28 de mayo 2008 - 00:00

Murió Sydney Pollack, un polifacético de Hollywood

Actor ocasional, director y productor de más de 40 películas propias y ajenas, Pollack deja títulos entretenidos como «Tootsie» y otros de fuerte compromiso cívico como «Baile de ilusiones» o «Tres días del cóndor».
Actor ocasional, director y productor de más de 40 películas propias y ajenas, Pollack deja títulos entretenidos como «Tootsie» y otros de fuerte compromiso cívico como «Baile de ilusiones» o «Tres días del cóndor».
Con apresuramiento, muchos confunden a Sydney Pollack, fallecido la noche del lunes a los 73 años, víctima de cáncer, con Sidney Lumet, que empezó un poco antes, pero en cierta forma le abrió camino. Ambos se destacaron por combinar entretenimiento y compromiso cívico, pero hay que reconocer que Pollack llegó a ser más entretenido, al menos con «Tootsie», bastante zafada para su época, y «Operación Yakuza», excelente policial protagonizado por Robert Mitchum. De la primera, ya se sabe, sacaron provecho Alberto Olmedo, Hugo Sofovich, y unas cuantas tiendas de ropa femenina para hombres. La segunda inspiró incluso a los mismos orientales, que desde entonces redoblaron sus películas de gangsters dispuestos a cortarse ceremoniosamente sus propios dedos en señal de amistad.

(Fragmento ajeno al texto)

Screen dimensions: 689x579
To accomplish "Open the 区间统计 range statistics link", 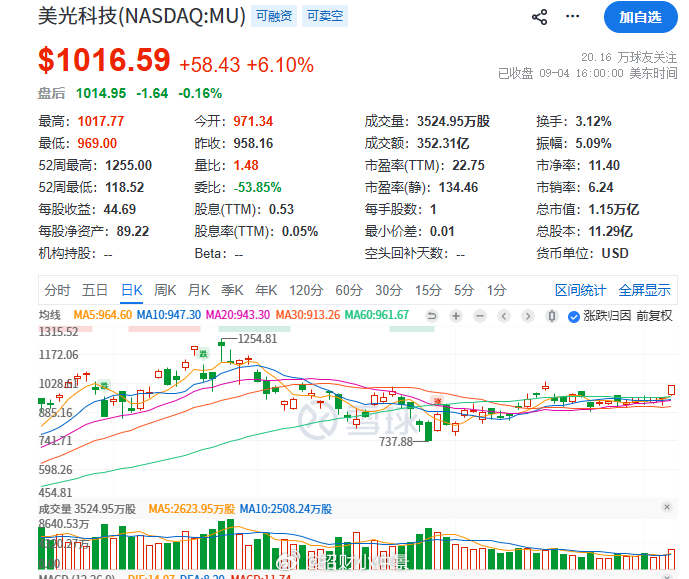I will pos(580,290).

En cuanto al Pollack de compromiso cívico, no está mal recordar su primer título fuerte, «Con la vida en un hilo» («Slender Thread», 1965), donde Sydney Poitier, desde su puesto de Asistencia al Suicida, trata de ayudar a Anne Bancroft, que ya ha tomado los somníferos. Cuando la mujer finalmente se recupera, un familiar quiere conocer al salvador. Este rehúye, y no por humildad, sino porque es negro.

Otro título fuerte: «They Shoot Horses, Don't They», ¿acaso no matan a los caballos?, la frase que un ingenuo Michael Sarrazin dice a la policía, tras haber matado a una mujer, Jane Fonda, que le pidió morir, ya harta de una vida de humillaciones públicas (el título de estreno local fue, digamos, suavemente irónico: «Baile de ilusiones»).

Junto a ése, Pollack acumula varios films de diverso género con Burt Lancaster («El nadador», «El camino de la venganza», «Los temerarios»), y, sobre todo, con su amigo Robert Redford: «Una mujer sin horizonte» (aclaremos, la mujer era Natalie Wood), «La ley del talión» («Jeremiah Jonson», western muy singular), «Nuestros años felices», que reconsideraba el idealismo de izquierda, la exitosa denuncia contra la CIA «Tres días del Cóndor», las más flojas «El jinete eléctrico» y «Havana», y el melodrama de época «África mía», que la Academia de Hollywood premió exageradamente, dándole incluso el Oscar al mejor director, donde Pollack competía nada menos que con Akira Kurosawa, por «Ran», y John Huston, por «El honor de los Prizzi» (a destacar, completaba la tanda el marplatense Héctor Babenco, por «El beso de la mujer araña»).

Como una suerte de castigo, sus siguientes películas se fueron volviendo prescindibles, como por ejemplo su innecesario y opaco remake de «Sabrina» de Billy Wilder. Pero con las buenas que hizo ya es suficiente para recordarlo agradecidamente, como se merece.

En total dirigió 21 películas y 10 series de televisión y produjo 44 films propios y ajenos, entre ellos «Sensatez y sentimiento» de Ang Lee y «El paciente inglés» de Anthony Minghella.

Polifacético -o «renacentista», como dicen algunos obituarios estadounidenses- Pollack empezó en el cine como actor (en 1958, mientras estudiaba arte dramático en una escuela de arte de Nueva York, conoció a su mujer para toda la vida, Claire Griswold), después siguió como director y durante sus últimos años se dedicó casi por entero a la producción, si bien se lo volvió a ver en películas recientes como «Michael Clayton». En «Made of honor», actualmente en cartelera en EE.UU., hizo su última aparición en la pantalla en el personaje de Thomas Bailey.